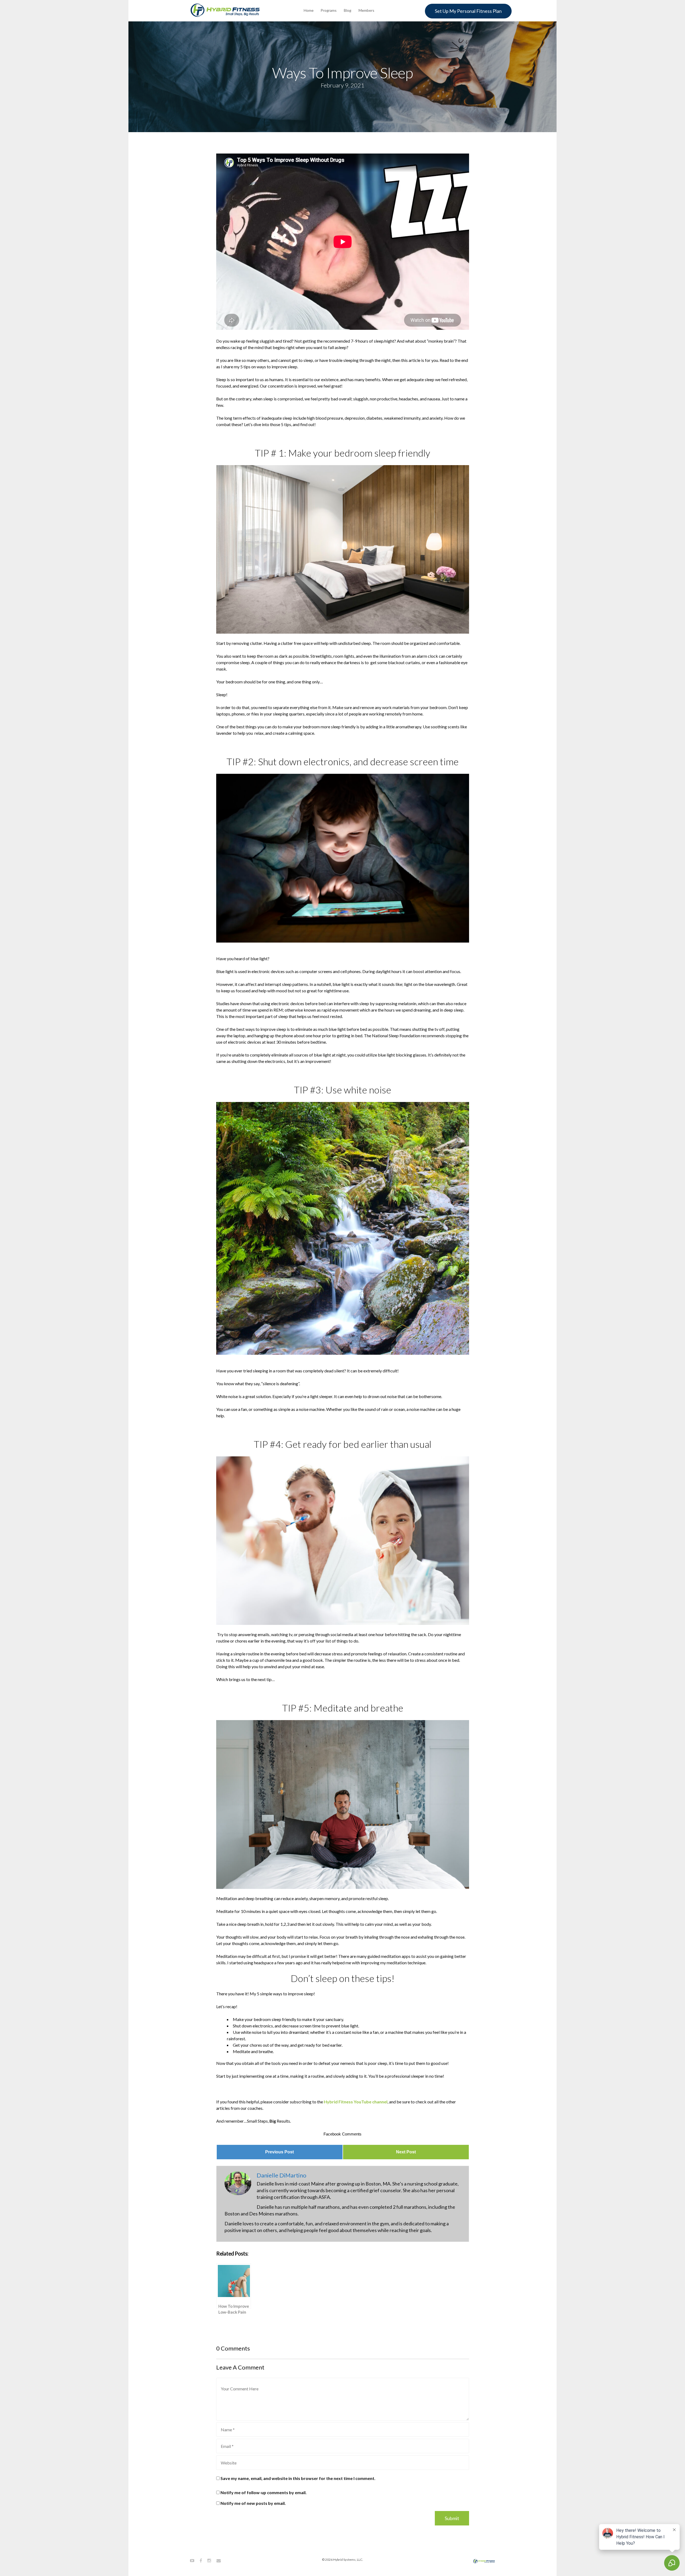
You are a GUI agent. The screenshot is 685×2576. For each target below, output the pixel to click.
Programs (329, 10)
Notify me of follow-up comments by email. (263, 2492)
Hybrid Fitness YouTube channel (355, 2101)
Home (309, 10)
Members (366, 10)
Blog (347, 10)
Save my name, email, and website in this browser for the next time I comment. (297, 2478)
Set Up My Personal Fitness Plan (468, 11)
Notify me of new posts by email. (253, 2503)
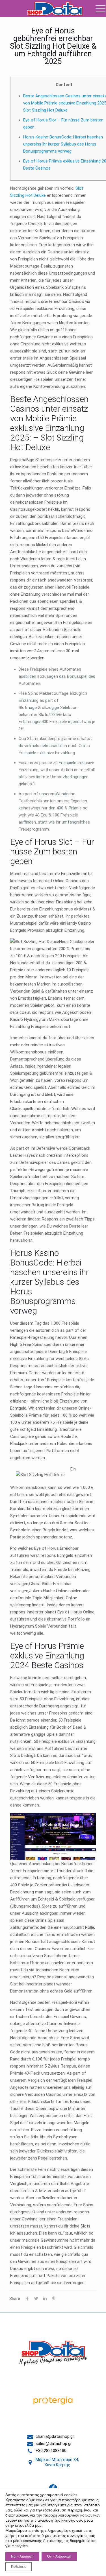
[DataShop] (55, 8)
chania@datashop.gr (55, 2436)
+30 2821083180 (51, 2450)
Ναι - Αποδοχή (22, 2556)
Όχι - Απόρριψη (59, 2556)
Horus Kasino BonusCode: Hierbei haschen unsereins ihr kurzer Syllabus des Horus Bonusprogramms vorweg (63, 144)
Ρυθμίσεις (18, 2566)
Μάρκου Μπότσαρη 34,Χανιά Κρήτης (57, 2462)
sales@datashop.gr (54, 2443)
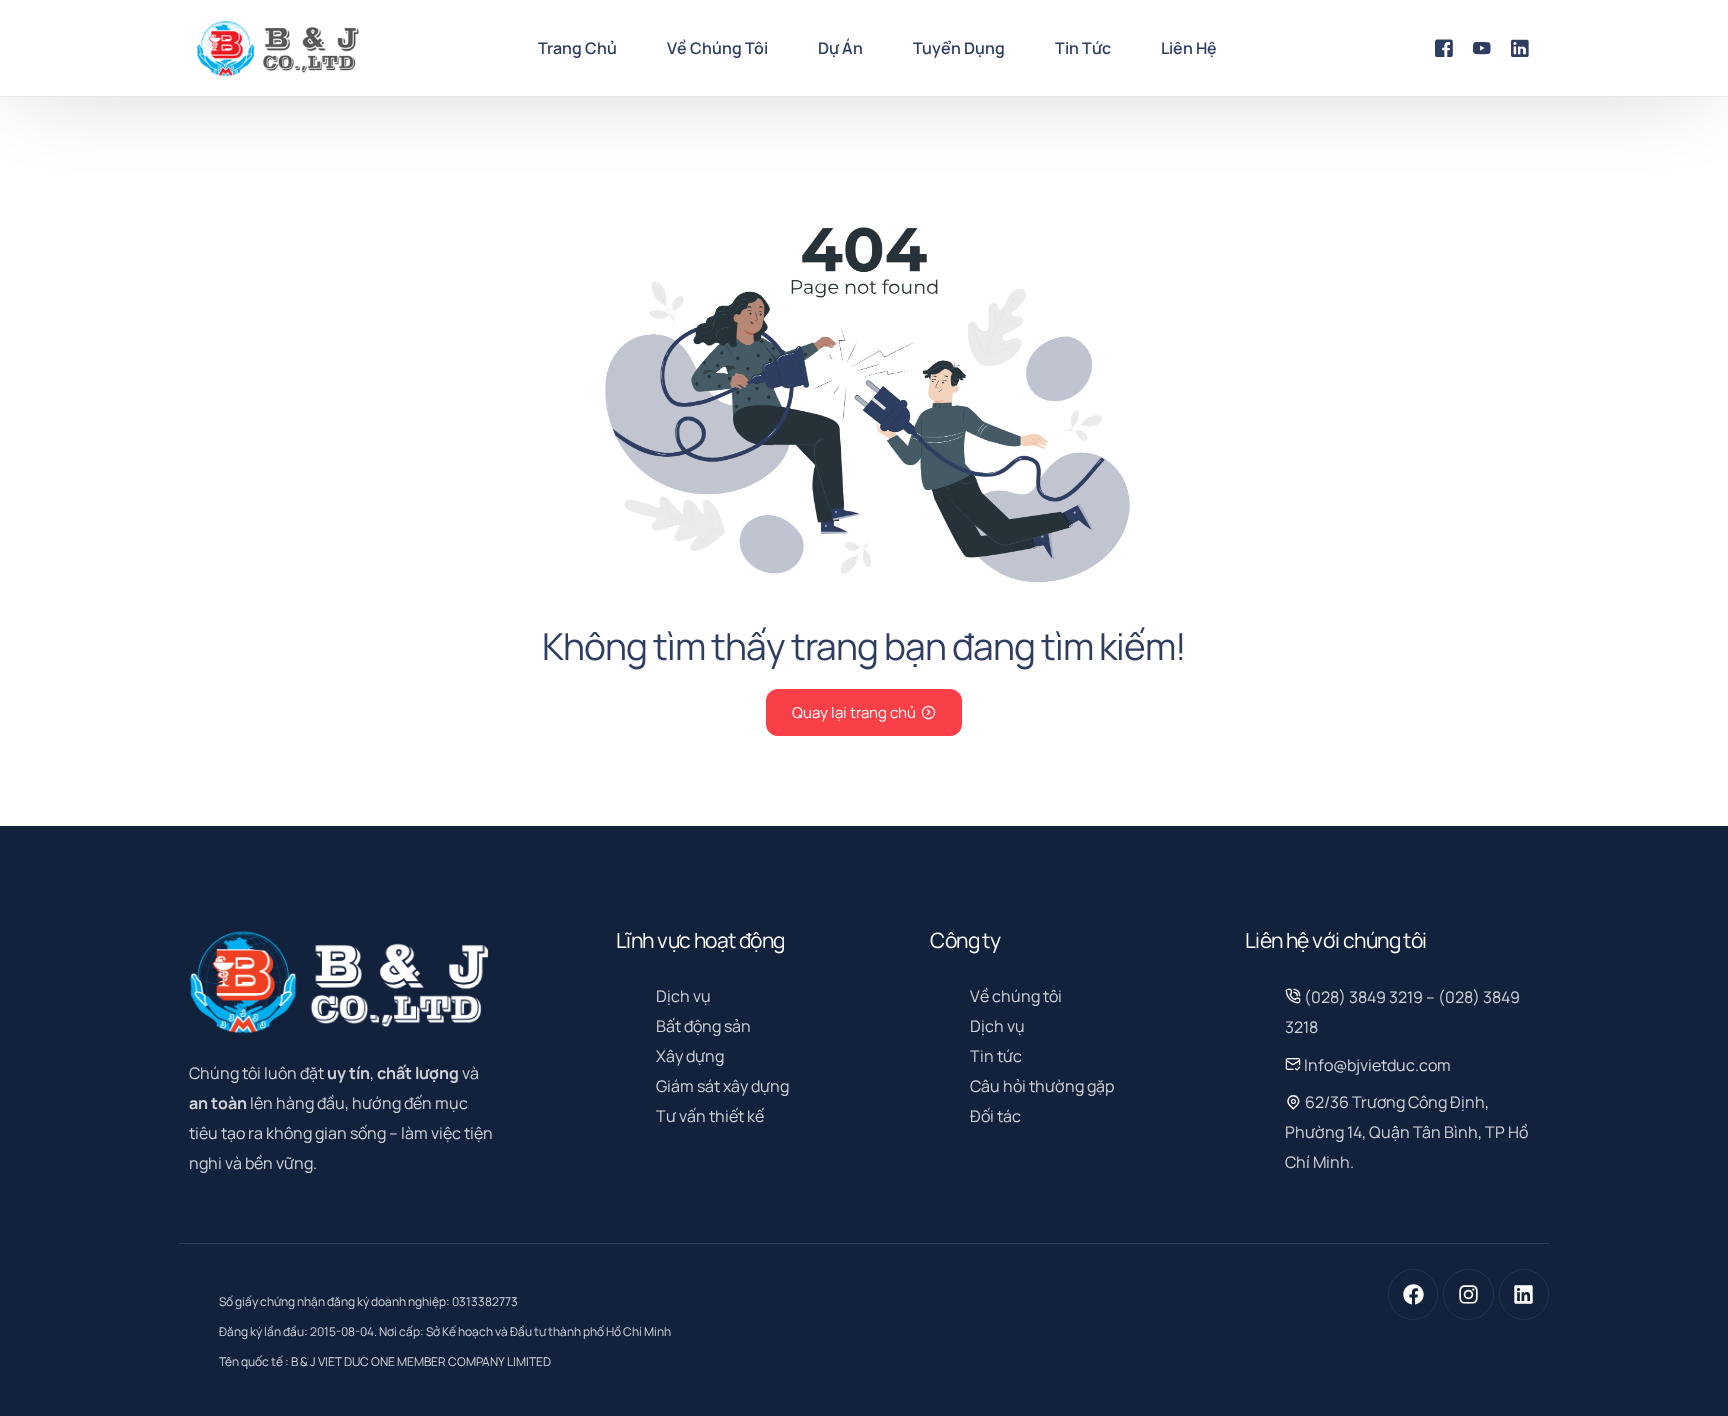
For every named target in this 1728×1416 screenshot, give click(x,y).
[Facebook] (1444, 47)
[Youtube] (1482, 47)
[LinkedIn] (1520, 47)
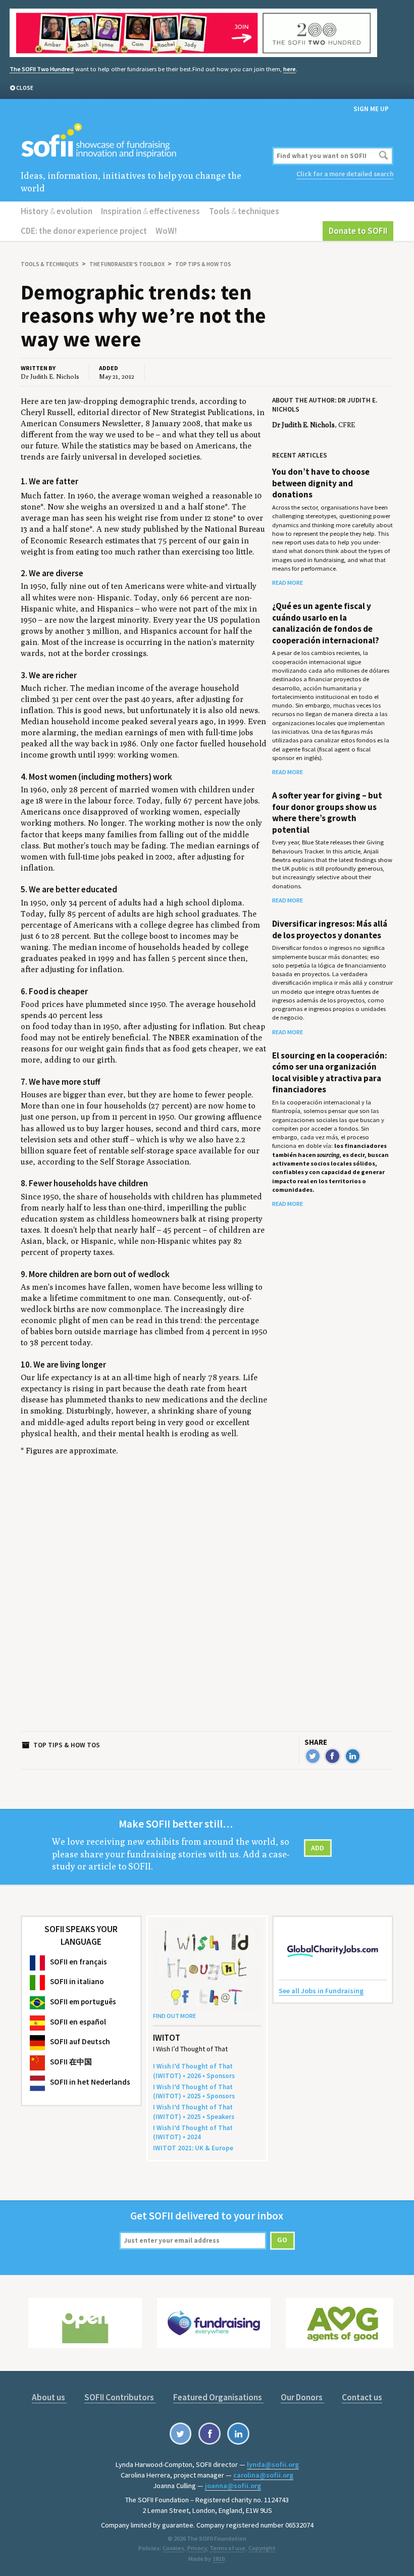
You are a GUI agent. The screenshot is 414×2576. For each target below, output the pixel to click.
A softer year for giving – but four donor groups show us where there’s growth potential (327, 812)
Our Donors (302, 2397)
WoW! (166, 230)
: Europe (193, 2148)
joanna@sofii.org (233, 2485)
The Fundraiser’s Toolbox (127, 264)
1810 (219, 2558)
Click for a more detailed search (344, 174)
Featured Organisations (218, 2397)
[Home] (144, 141)
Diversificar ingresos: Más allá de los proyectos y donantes (329, 929)
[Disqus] (144, 1605)
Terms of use (227, 2548)
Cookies (173, 2548)
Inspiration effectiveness (150, 211)
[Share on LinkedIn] (352, 1756)
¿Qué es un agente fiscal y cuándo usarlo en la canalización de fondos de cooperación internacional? (325, 622)
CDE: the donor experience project (84, 230)
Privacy (196, 2548)
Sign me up (371, 109)
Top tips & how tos (203, 264)
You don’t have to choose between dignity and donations (321, 483)
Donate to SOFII (358, 230)
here (289, 69)
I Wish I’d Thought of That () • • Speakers (193, 2111)
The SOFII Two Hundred (42, 69)
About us (49, 2397)
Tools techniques (244, 211)
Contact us (362, 2397)
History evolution (56, 211)
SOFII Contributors (120, 2397)
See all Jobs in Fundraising (321, 1990)
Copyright (262, 2548)
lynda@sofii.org (273, 2464)
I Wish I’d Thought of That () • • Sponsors (194, 2071)
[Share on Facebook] (332, 1756)
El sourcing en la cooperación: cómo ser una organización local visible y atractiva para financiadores (329, 1072)
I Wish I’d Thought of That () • (193, 2132)
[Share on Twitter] (312, 1756)
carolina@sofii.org (263, 2475)
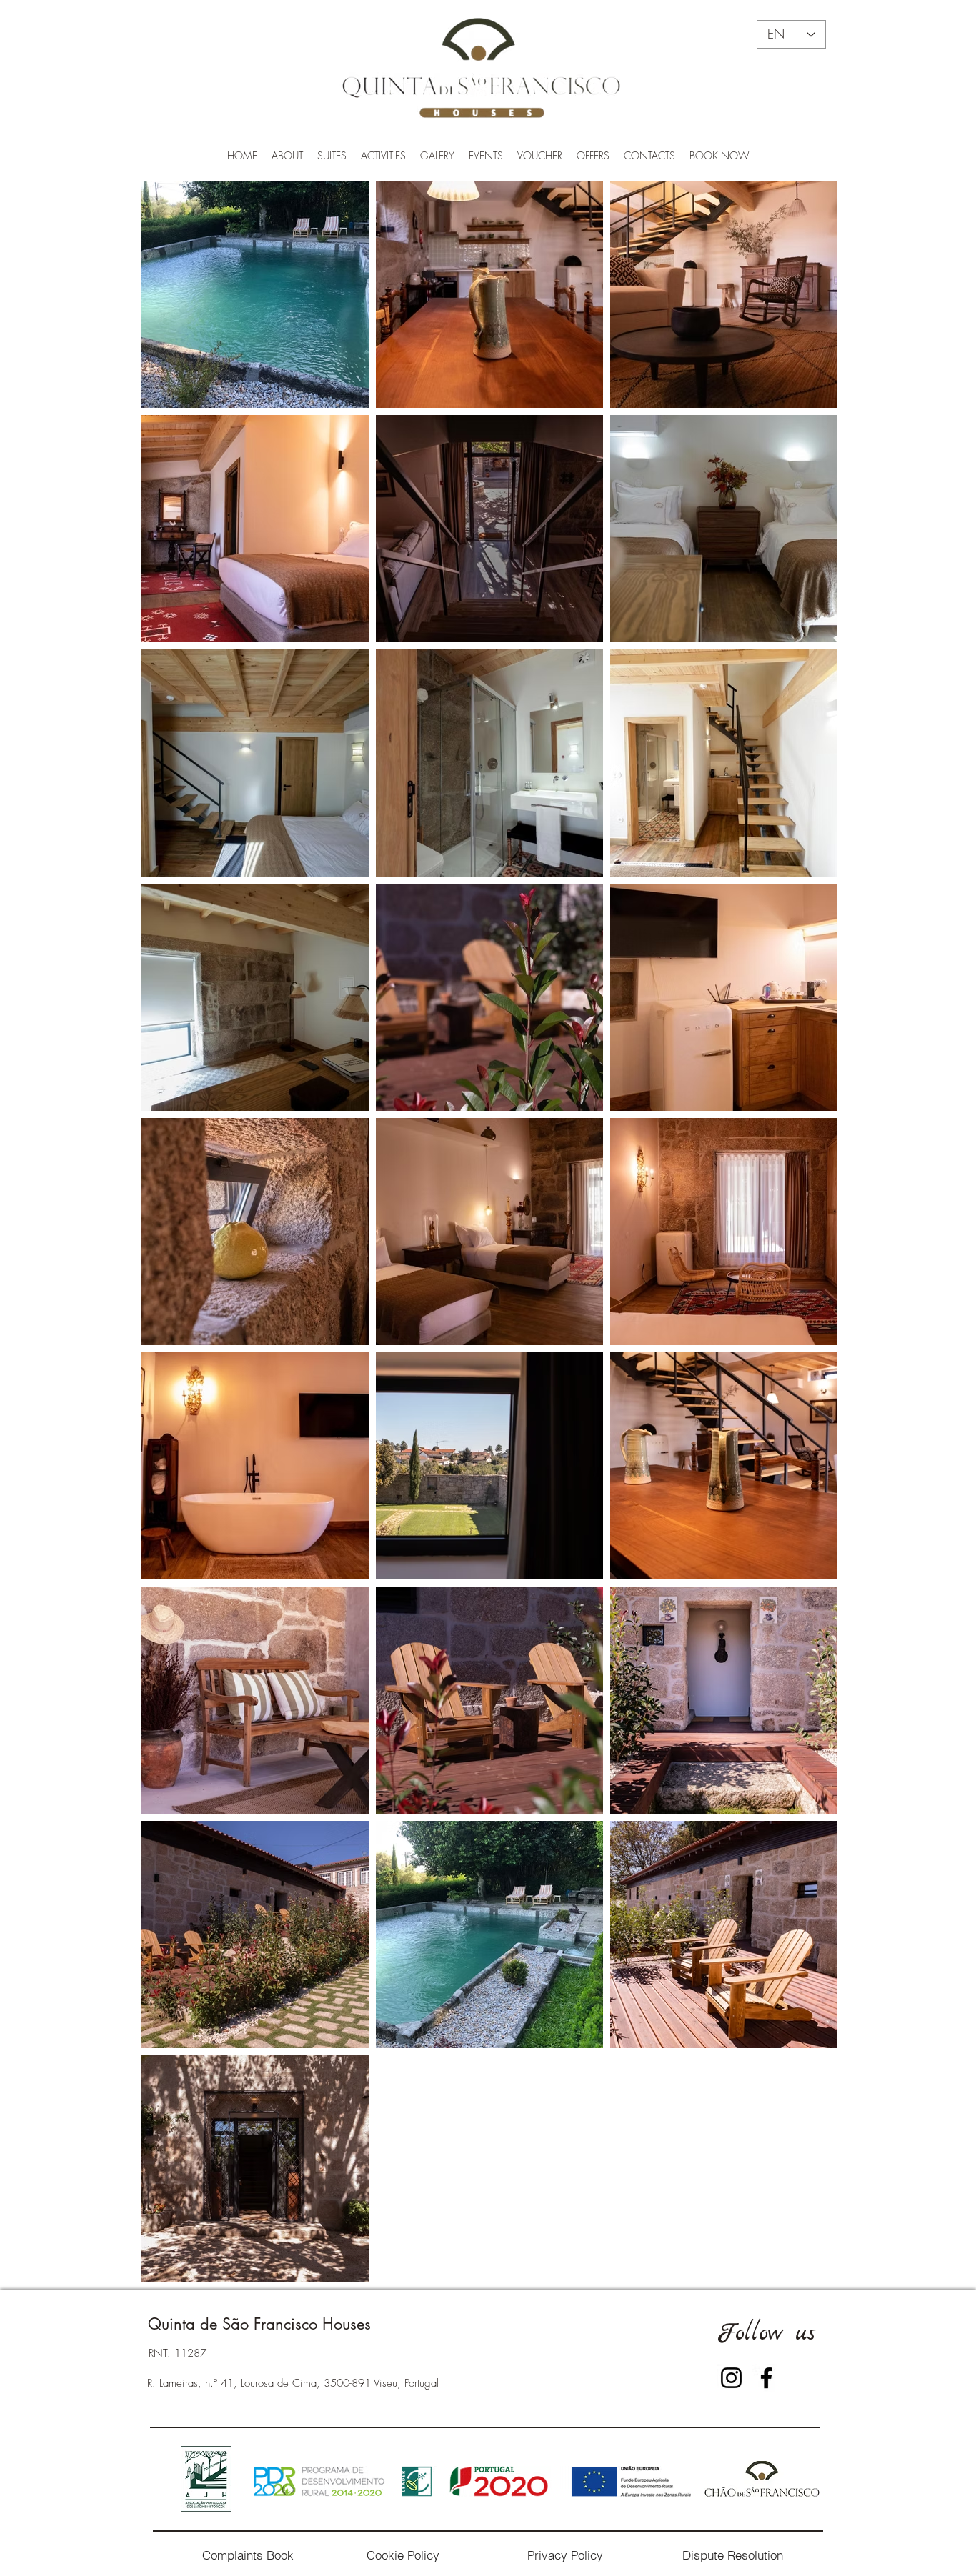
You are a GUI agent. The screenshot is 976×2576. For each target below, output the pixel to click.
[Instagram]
• • • •
Required action:
Which lines run from the one holding "See all Jobs in Fundraising (321, 1990)" through the end of the records? Reproduce them word for word, both ends included, with no pictures.

Exercise response:
See all Jobs in Fundraising (321, 1990)
Copyright (262, 2548)
lynda@sofii.org (273, 2464)
I Wish I’d Thought of That () • • Sponsors (194, 2071)
[Share on Facebook] (332, 1756)
El sourcing en la cooperación: cómo ser una organización local visible y atractiva para financiadores (329, 1072)
I Wish I’d Thought of That () • (193, 2132)
[Share on Twitter] (312, 1756)
carolina@sofii.org (263, 2475)
You are a GUI agent. The screenshot is 976×2576. For each target below, output the pixel to click.
[Instagram]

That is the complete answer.